33ème Open de Cappelle

 

Face aux problèmes financiers, le club de Cappelle la Grande a décidé d'organiser une version allégée pour l'open 2017. Avec la suppression des invitations, l'effectif ne compte que 216 participants. Le tournoi n'a pas la saveur habituelle avec la multitude d'étrangers venus du monde entier. Il y a quelques années, l'open a connu un record de participation avec plus de 700 joueurs. Cette fois, seulement deux GM ont daigné s'intéresser aux prix (2000 € au 1er, 1500 € au 2e), encore faut il terminer à ces places car il n'y a plus de "petits joueurs" dans les opens. Les résultats des premières rondes montrent quelques surprises sur ce plan.

 

Du côté des Tours infernales, seuls Emmanuelle et Gervais participent à ce tournoi.


Ronde 1 :

Emmanuelle joue avec les noirs contre M. Scoriels (2060). Elle maîtrise la partie de bout en bout et s'adjuge un premier point sur une bonne perf.

Gervais joue avec les noirs face à S. Vaillant (1900). L'adversaire n'est pas agressif. La position est égale. Cependant, en créant des pions doublés, Gervais obtient une finale favorable. La finale de pions avec la paire de cavaliers dans les deux camps n'est pas simple. La pression est mise sur les pions blancs mais Gervais n'adopte pas le bon plan d'intervention du roi. La nulle est signée.

 

Ronde 2 :

Emmanuelle joue avec les blancs face à E. Fejsovski (2035). La position est équilibrée. Emmanuelle cherche à profiter du roi adverse resté au centre. Elle tente une incursion avec sa dame mais celle-ci se retrouve enfermée.
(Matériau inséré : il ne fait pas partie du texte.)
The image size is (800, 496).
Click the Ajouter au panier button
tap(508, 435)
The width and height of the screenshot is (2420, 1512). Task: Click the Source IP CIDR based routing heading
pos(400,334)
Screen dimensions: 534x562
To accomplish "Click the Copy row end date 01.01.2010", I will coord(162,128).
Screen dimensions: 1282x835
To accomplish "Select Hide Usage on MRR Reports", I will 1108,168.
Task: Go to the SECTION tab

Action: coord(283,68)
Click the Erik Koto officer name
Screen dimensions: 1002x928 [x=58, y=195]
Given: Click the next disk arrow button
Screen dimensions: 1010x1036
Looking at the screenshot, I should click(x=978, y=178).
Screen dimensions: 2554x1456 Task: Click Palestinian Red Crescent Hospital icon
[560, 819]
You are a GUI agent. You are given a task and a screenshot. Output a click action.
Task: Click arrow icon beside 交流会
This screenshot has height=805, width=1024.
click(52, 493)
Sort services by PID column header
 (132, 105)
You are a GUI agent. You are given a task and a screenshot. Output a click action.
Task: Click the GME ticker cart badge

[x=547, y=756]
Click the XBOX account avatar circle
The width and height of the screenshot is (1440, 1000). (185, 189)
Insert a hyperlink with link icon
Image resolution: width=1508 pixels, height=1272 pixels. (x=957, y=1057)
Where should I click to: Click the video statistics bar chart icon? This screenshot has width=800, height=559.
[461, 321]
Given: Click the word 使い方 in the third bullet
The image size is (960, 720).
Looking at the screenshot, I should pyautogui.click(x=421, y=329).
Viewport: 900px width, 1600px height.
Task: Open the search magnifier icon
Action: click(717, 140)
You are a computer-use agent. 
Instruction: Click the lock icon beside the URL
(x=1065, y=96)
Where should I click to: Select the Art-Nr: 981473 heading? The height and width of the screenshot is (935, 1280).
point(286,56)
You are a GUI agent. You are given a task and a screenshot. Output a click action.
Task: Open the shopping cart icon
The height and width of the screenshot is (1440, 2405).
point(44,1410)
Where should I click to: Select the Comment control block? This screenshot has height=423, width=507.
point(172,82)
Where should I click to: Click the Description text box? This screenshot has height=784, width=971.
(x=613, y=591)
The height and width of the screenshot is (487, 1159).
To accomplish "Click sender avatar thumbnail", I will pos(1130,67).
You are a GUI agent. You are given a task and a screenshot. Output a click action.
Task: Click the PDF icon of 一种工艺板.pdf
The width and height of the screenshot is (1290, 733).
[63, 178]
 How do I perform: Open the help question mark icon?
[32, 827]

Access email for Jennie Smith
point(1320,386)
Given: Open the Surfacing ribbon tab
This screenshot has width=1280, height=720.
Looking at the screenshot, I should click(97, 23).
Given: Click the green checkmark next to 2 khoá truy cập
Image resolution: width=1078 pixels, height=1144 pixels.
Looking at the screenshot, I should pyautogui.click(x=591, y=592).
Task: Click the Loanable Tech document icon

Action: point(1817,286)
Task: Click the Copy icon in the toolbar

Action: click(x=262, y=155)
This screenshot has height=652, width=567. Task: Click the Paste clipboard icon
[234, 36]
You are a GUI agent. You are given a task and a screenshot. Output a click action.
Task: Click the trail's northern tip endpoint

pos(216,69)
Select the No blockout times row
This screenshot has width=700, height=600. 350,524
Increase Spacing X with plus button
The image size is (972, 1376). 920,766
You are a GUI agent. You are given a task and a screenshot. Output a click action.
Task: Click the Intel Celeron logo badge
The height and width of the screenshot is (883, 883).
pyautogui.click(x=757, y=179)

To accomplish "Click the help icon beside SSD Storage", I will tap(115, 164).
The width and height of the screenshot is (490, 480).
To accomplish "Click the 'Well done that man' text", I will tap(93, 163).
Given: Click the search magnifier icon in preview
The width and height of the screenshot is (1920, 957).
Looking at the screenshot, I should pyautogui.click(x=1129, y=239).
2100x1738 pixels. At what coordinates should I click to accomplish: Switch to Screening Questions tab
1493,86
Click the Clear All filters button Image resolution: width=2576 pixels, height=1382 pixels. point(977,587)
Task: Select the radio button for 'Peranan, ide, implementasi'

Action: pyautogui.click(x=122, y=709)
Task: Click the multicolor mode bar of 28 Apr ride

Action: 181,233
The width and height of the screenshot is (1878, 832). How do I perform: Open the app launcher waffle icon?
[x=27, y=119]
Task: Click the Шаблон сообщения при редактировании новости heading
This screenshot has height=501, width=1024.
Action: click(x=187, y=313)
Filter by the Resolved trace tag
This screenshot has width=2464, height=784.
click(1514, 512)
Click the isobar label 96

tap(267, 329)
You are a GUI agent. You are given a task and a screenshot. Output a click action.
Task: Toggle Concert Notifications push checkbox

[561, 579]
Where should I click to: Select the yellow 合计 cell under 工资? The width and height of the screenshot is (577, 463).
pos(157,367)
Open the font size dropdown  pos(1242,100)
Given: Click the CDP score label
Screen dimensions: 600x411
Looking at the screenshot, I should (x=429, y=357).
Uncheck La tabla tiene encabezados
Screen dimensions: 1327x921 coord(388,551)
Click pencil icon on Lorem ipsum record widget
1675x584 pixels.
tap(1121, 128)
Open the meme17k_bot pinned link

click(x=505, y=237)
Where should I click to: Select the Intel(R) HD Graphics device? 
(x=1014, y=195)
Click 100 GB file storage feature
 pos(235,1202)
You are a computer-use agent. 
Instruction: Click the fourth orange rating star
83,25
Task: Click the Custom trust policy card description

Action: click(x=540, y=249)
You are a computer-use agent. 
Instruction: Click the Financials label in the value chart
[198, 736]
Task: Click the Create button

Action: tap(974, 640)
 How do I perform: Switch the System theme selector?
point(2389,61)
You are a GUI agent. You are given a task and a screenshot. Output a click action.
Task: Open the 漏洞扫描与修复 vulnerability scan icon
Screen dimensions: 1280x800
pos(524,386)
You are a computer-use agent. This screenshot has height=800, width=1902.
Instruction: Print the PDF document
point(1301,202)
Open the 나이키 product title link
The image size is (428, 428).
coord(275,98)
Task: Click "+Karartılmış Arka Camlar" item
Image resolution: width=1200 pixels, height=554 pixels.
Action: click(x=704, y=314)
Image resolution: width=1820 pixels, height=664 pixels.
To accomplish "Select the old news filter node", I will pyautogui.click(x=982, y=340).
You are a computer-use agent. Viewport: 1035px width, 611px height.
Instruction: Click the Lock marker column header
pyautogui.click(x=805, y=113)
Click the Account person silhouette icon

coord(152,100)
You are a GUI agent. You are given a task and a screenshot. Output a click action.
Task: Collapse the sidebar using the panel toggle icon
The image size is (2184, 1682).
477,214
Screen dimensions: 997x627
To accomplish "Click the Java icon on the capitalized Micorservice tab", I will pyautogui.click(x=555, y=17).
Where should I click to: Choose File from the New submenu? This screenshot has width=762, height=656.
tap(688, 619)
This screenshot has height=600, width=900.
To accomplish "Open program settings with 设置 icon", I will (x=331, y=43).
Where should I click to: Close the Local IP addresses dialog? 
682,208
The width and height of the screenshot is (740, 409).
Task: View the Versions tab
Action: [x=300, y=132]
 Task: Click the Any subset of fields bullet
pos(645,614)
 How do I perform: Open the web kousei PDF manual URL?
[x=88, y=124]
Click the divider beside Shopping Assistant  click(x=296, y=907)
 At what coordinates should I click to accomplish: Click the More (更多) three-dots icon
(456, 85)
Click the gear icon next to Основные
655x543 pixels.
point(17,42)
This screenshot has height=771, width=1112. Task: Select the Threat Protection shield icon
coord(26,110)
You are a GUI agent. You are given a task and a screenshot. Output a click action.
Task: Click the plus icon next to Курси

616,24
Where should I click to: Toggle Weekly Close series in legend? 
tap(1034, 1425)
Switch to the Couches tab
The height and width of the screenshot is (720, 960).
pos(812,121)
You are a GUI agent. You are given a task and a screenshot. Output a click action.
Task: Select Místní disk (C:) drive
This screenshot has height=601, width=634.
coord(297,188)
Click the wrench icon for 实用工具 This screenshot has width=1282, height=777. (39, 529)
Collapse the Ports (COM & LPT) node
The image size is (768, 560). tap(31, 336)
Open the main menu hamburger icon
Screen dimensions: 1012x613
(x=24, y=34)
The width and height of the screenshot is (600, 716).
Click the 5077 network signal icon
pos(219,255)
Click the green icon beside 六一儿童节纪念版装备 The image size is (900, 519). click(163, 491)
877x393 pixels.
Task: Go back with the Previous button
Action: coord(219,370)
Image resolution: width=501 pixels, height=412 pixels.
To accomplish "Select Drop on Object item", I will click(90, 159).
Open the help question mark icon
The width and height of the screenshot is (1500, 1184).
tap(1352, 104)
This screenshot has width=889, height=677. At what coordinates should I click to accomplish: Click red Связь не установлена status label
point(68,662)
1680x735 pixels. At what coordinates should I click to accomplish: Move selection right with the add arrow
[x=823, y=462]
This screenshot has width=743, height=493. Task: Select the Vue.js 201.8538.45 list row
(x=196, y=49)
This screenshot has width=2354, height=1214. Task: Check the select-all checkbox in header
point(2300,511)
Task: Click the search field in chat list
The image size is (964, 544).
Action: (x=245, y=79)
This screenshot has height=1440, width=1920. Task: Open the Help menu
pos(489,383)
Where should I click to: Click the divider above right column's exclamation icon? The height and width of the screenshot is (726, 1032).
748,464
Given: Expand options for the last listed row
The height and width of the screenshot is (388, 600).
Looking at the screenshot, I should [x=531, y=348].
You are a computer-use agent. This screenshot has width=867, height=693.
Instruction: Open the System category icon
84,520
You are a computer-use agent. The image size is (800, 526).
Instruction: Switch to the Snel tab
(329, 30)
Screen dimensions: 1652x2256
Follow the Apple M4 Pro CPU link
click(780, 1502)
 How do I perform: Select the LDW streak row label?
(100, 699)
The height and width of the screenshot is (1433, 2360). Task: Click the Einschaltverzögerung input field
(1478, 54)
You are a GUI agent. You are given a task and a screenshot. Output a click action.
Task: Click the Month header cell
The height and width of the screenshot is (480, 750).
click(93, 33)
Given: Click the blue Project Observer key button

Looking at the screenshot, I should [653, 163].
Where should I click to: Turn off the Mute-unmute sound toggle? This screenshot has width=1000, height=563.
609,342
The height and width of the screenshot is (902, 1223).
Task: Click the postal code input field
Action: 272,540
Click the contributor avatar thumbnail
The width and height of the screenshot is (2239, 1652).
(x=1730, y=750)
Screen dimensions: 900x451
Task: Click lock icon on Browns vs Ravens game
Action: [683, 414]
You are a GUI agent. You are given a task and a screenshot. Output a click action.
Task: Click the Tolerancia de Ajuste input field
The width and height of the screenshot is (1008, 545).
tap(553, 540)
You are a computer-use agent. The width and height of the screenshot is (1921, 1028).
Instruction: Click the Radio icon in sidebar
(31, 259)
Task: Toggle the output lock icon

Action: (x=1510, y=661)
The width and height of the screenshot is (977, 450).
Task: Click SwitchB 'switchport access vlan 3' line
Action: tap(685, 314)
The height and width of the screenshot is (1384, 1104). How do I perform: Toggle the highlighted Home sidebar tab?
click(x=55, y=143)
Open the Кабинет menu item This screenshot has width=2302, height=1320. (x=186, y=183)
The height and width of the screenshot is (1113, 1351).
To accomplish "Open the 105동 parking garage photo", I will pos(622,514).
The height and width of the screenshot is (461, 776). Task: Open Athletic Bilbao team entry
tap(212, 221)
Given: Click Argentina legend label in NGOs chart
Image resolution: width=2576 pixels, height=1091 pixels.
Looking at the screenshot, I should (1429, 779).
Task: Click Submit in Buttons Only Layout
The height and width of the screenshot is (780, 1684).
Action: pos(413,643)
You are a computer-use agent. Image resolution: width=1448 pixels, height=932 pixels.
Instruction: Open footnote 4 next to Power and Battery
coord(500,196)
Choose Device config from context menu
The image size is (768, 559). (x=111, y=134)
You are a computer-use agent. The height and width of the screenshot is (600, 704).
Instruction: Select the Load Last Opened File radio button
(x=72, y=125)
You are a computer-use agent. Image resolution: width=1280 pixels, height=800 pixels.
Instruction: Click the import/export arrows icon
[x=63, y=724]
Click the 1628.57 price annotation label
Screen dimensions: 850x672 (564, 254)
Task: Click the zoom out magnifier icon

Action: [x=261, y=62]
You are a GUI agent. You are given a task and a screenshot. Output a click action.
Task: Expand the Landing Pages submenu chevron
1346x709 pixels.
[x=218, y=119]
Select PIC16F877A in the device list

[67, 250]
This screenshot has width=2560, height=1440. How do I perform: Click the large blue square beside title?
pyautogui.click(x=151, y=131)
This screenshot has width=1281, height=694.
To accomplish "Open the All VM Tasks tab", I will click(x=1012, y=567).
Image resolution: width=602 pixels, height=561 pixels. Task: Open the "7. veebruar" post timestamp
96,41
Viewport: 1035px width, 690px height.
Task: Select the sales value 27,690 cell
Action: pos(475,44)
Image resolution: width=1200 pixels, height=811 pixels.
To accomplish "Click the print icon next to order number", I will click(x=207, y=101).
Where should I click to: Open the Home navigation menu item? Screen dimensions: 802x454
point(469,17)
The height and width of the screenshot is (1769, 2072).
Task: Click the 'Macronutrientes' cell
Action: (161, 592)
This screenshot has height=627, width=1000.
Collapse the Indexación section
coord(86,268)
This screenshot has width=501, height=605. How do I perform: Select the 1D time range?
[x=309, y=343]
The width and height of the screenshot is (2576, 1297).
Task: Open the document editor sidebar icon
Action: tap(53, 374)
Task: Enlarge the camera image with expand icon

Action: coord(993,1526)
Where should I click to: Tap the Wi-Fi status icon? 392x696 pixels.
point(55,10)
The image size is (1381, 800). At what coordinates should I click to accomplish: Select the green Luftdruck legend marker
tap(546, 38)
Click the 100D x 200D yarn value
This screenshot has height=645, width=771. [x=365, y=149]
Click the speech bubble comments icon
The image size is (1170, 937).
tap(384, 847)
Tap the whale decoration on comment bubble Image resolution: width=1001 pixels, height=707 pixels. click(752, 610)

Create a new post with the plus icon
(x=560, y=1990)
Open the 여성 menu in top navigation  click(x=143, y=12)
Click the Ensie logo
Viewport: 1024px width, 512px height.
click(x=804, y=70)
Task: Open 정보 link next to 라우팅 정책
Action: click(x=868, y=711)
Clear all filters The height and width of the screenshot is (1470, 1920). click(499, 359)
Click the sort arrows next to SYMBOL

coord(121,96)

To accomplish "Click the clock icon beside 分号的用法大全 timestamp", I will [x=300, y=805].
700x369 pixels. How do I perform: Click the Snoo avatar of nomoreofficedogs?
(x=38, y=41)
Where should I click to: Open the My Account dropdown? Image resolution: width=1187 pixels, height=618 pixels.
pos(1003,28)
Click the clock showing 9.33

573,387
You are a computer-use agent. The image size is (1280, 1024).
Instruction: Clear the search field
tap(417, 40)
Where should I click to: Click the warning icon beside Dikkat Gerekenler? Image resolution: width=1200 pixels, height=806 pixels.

La partie est perdue peu après.

Gervais jouait avec les blancs contre B. Marchyllie (2068), le président du club de Cappelle.

Malgré la structure de pions doublés à l'aile-dame pour les blancs dans une variante de la Cambridge-Springs, la position est égale. Les deux joueurs neutralisent les menaces respectives. Gervais commet une erreur de jugement. Il refuse la proposition d'échange des dames en pensant que la finale serait perdante avec la pénétration du roi sur le flanc des pions doublés. En réalité, l'analyse montre que cette tentative pouvait se contrer sans difficulté et que la nulle était inéluctable. Finalement, après quelques tergiversations, Gervais affaiblit son aile-roi. Une brèche est crée et la dame noire prend l'ascendant, forçant l'abandon peu après.

 

Ronde 3 :

Emmanuelle obtient une bonne position avec les noirs mais la tâche est compliquée face un joueur classé 1478 qui ne lâche rien. Ce n'est qu'en finale que son adversaire craque en zeïnot.

Gervais a les noirs face à L. Roche (1837). Il ne rencontre aucun problème dans la variante d'échange de la Caro-Kan. Pourtant, au lieu de jouer le plan habituel, il se précipite dans un mauvais choix. Cela lui coûte un pion du roque. Malgré la résistance face à la pression sur un pion central, il finit par céder.

 

Ronde 4 :

Emmanuelle joue avec les blancs contre E. Quesney (1437). Elle démontre la différence de niveau en obtenant une position idéale où l'adversaire ne dispose d'aucun contre-jeu. Elle gère bien le zeïnot et s'assure une finale facile à gagner.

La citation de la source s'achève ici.